Feito esse resumo, peço licença para dizer e sublinhar novamente:

A ideia de que Dudu pudesse estar portando mais de vinte papelotes de cocaína na segunda noite de protesto em Campo Grande (aliás, uma noite de chuva intensa), sendo ele um dos manifestantes mais ativos e visados do movimento no município, é um acinte à minha inteligência. Um acinte, acredito, à inteligência de qualquer cidadão minimamente sensato.

Usei a palavra "absurdo" no título dessa postagem, criando uma eufonia com "Dudu", e pensei muito se manteria ou não esse recurso literário. Mas não há outra palavra. A permanência de Dudu na prisão beira o absurdo kafkiano.
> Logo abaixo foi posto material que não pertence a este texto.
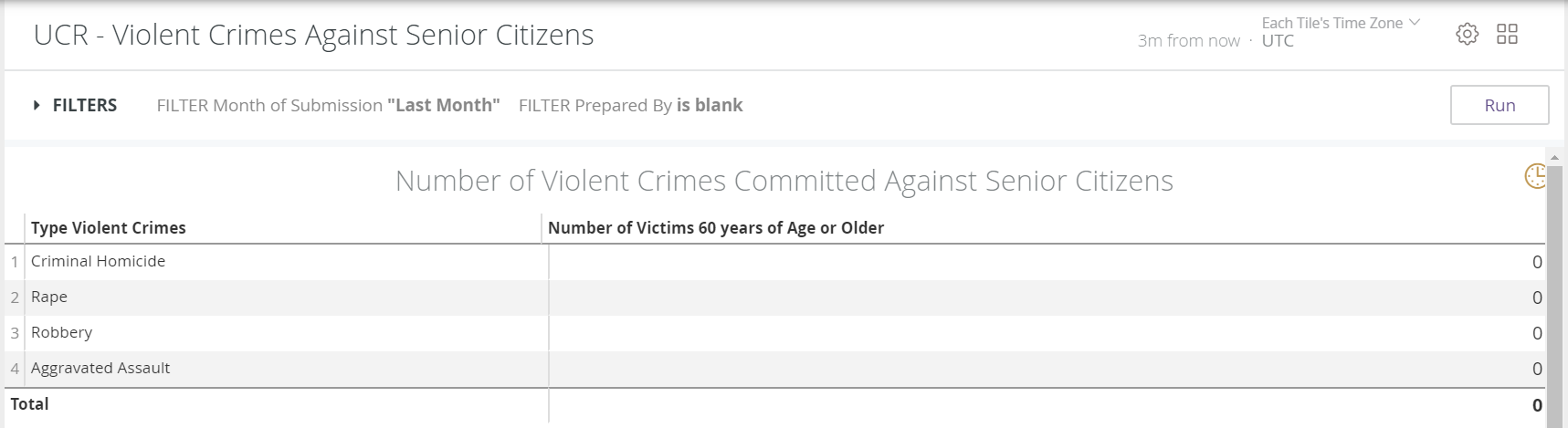The image size is (1568, 428).
Task: Open the dashboard settings gear
Action: click(x=1467, y=35)
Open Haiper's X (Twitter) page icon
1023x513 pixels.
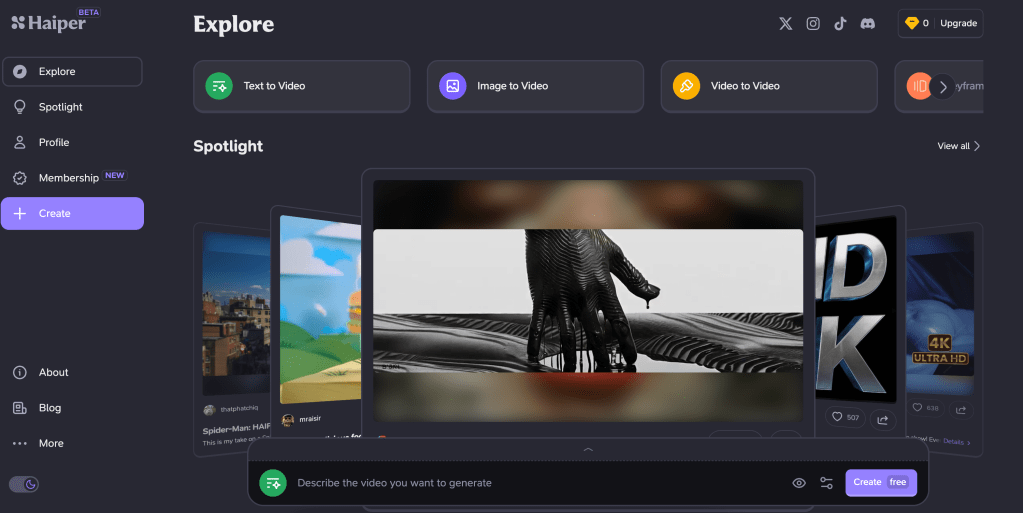tap(785, 24)
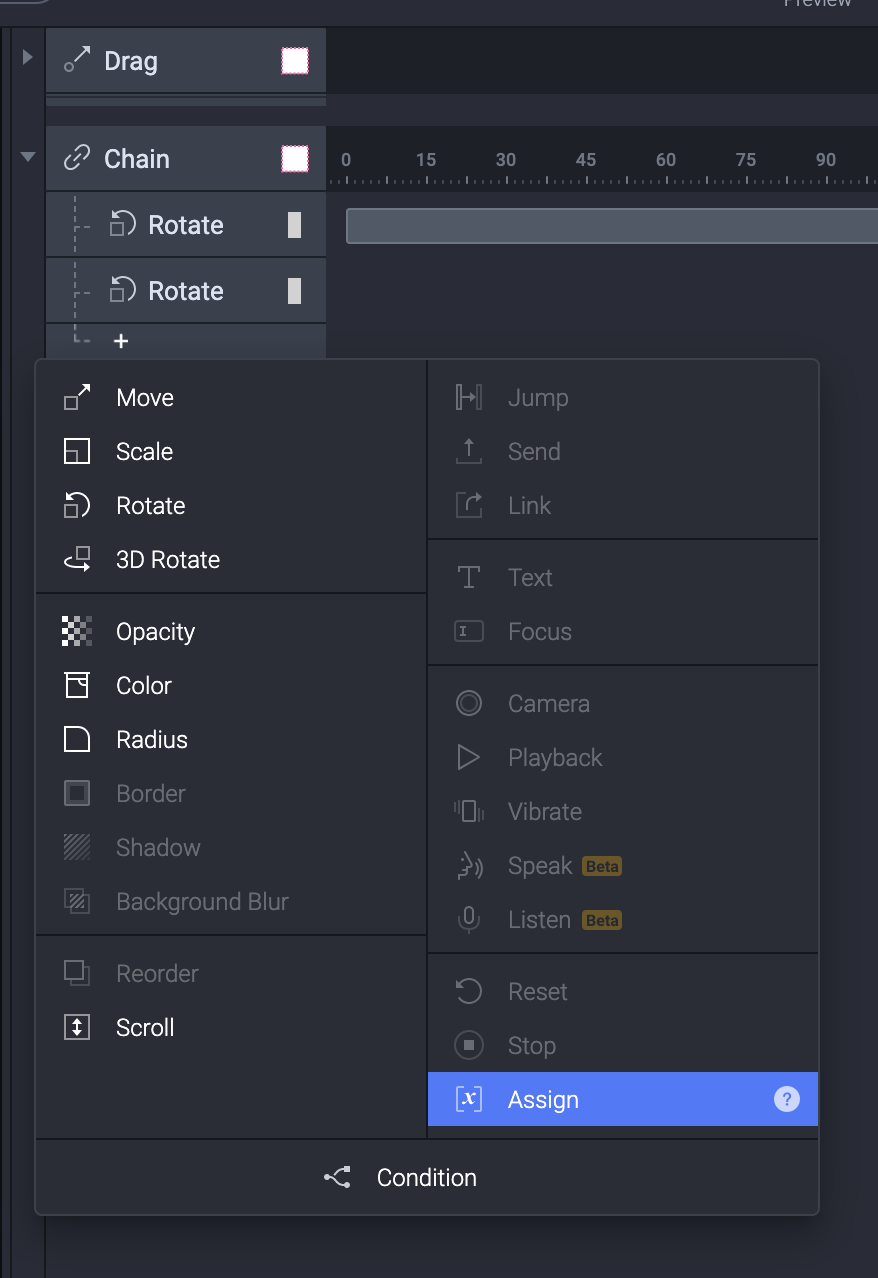The width and height of the screenshot is (878, 1278).
Task: Expand the Drag trigger row
Action: pos(28,58)
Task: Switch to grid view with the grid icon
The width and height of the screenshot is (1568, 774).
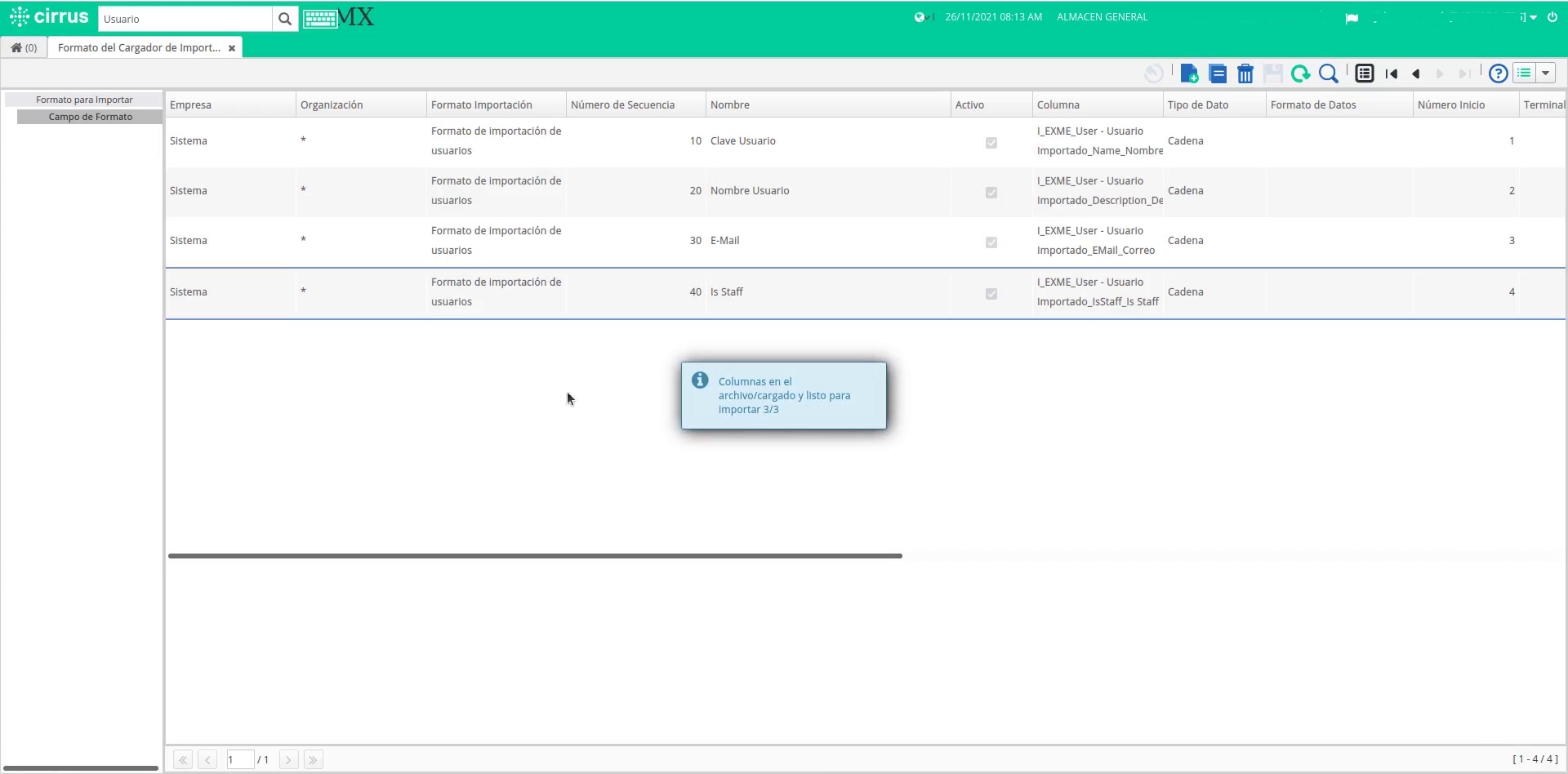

A esperança é que, ao contrário do que acontece n'O Processo de Kafka, a Justiça deste País e deste Estado seja - ou comece a se tornar - mais cega no bom do que no mau sentido: o da isenção, e não o da falta de bom senso.

Uma nota que pode soar como um gesto covarde, mas não é: não tenho nada contra os guardas municipais, embora também seja contra o porte de armas de fogo por eles. Mas respeito-os como cidadãos e trabalhadores. Conheço pessoalmente ao menos um deles, a quem admiro como pessoa e como músico. Na mesma noite em que o Dudu foi preso, vi uma jovem dirigir-se, indignada, aos guardas que protegiam a Prefeitura Municipal, chamando-os de covardes e coisas do gênero. Quando ela se retirou, eu disse a eles que nem todos pensavam daquela forma, que havia manifestantes que entendiam a situação deles etc. Lembro de dois ou três terem agradecido com a cabeça. O respeito e o bom senso podem estar em qualquer lugar.

Não costumo assinar minhas postagens (o nome já aparece aí embaixo), mas esse caso é mesmo uma exceção.